I want to take just a few moments to speak to you about our relationship. Bubba, it’s gotta change. I love you – you know I do. I have thought about you, obsessed about you, prayed about you and entertained you my whole life. I am tired of this now and it’s got to change. I want to be healthy and have energy. I want to be excited to be near you and not feeling guilty after the meal is over. I want to really know you and not just date forever.

We have had such a wonderful time! I still remember the first pizza I enjoyed after my long absence and how luxurious it tasted. I remember being so thankful, so grateful that you were there when the hunger pains hit and when they didn’t.
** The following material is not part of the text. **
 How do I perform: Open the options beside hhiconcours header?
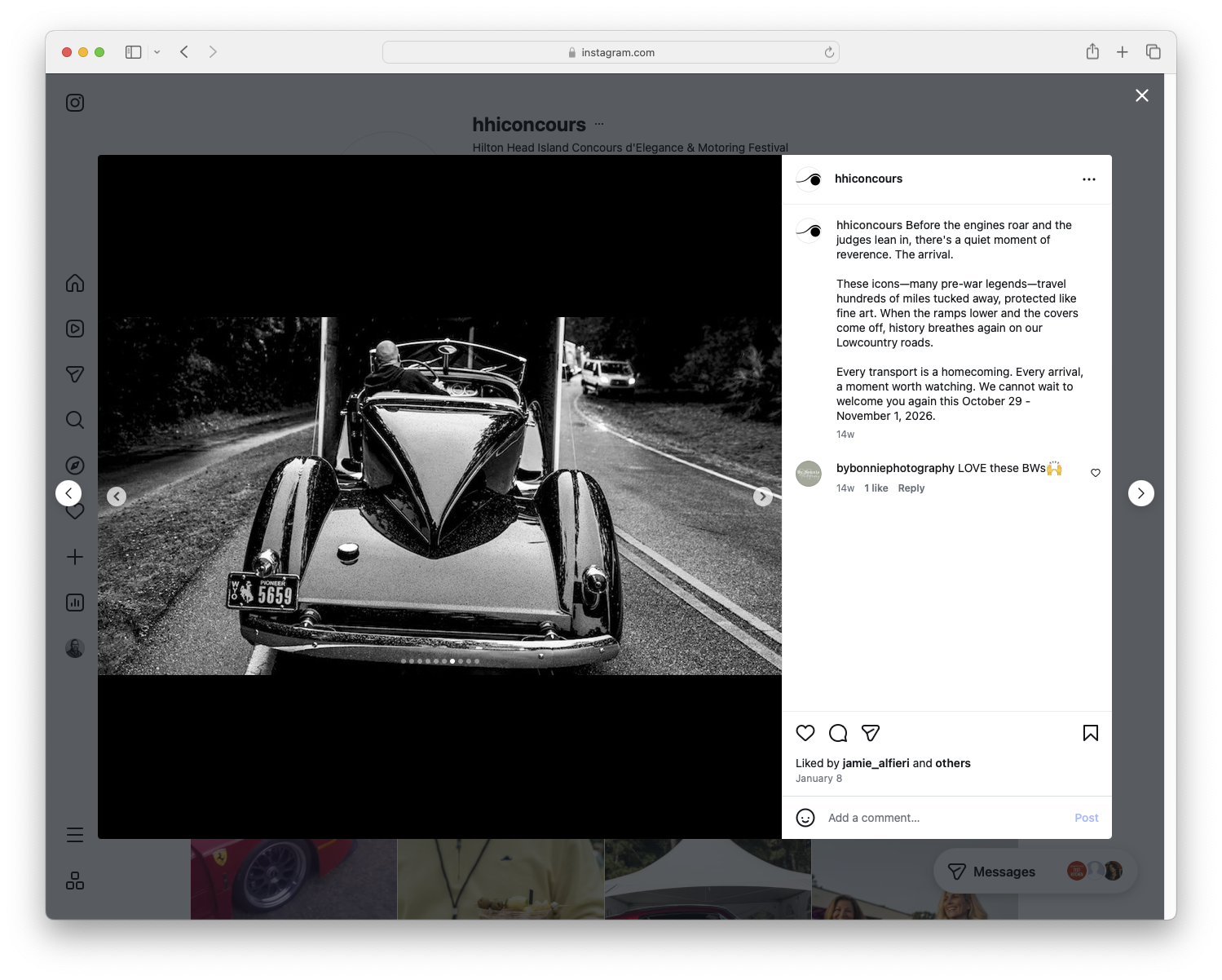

You were there for me when I felt unloved, was hurting, bored or just needed comfort. You helped me gain weight so I was protected and I was safe again. You called to me at all hours of the day and night and I responded each time. I love you but this relationship isn’t working for me anymore.
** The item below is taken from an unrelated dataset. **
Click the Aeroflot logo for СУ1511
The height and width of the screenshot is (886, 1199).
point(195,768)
I am too dependent on you for my happiness. I use you too much to regulate my moods. You are too involved in my celebrations and my sorrows. I use you not to feel and I’m missing out on so much! You hang around my waist, my thighs and you’ve even created a new side boob! and I’m not happy any longer. I get angry easily when you are running out or I have to wait too long to be with you and this doesn’t work for me. I spend way too much time obsessing over you; the lack, the time in-between visits, the length of your stay, how you fill me and so on. This is not serving me any longer so I suggest that we change our relationship. Not a break up! No. I cannot live without you. Just a shift, a change, a new way to be together.

Here’s what I suggest…What if you become the fuel for our new adventures instead of the reason I quit early or can’t go? What if we have regular meeting times so we don’t miss each other quite so much when we are parted? What if we work together to let go of the protection so we can let in Love a little more? What if I end up needing you in a healthy way and begin to appreciate you instead of feeling guilty every time we meet? What if I even fall in love again?
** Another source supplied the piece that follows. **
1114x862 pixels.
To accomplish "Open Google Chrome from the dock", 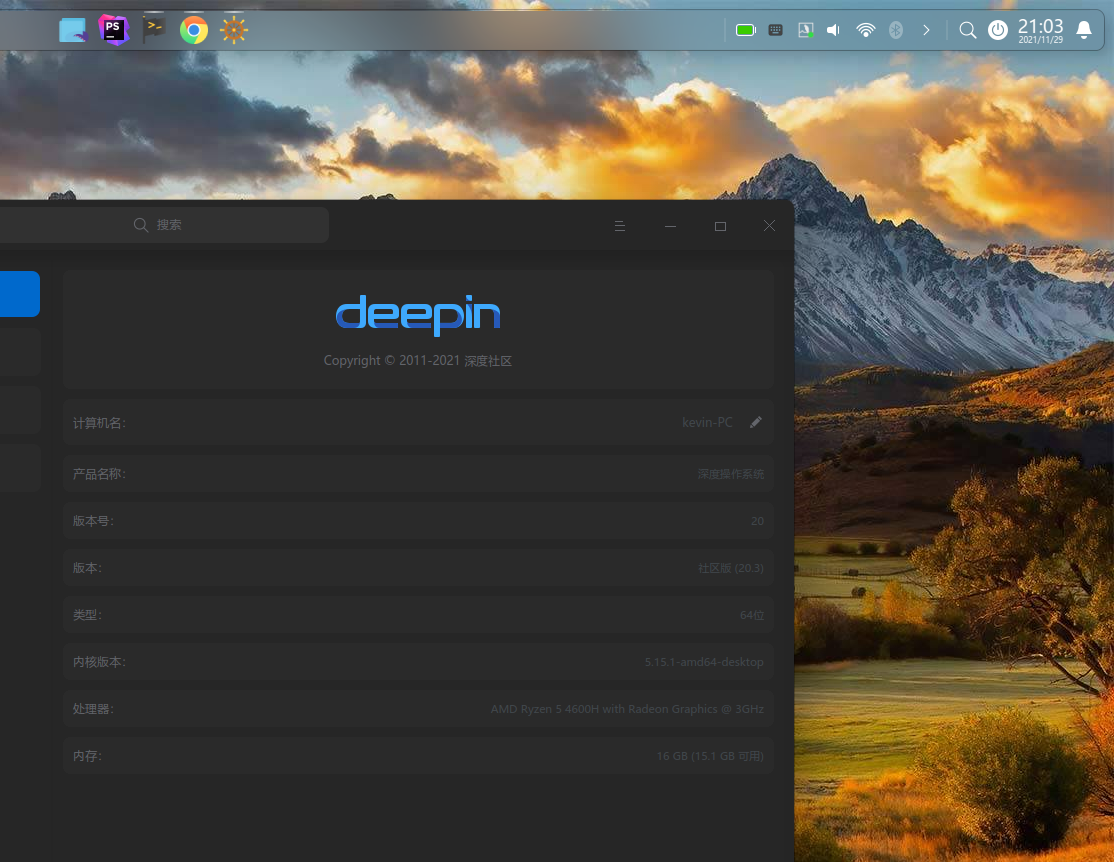I will click(x=194, y=30).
See, I’m at a different space in my life and this relationship has gotten stale. We have to freshen it up. Let’s invite the real you and strip away all the chemicals. Let’s see the real you and how wonderful you are straight out of the earth. Let’s explore living together and see what layers peel back. Let’s see what falls away when we both get real. I don’t want you to be fast and easy any longer – it strips away your essential nature and we both get less from the relationship. For far too long I have covered you up with sauces, added sugar, taken away your nutrients and asked you to still nourish me. I realize now that you couldn’t because I had taken away your best qualities.

I am smarter now and am ready for a new start. Let’s begin today. What do you say? Are you willing? I am and we have a whole new world to explore.

Thank you for everything you have done and continue to do for me. I am forever grateful for your friendship and Love. I appreciate you with new eyes and I am beginning to see your beauty as I find mine. I am ready.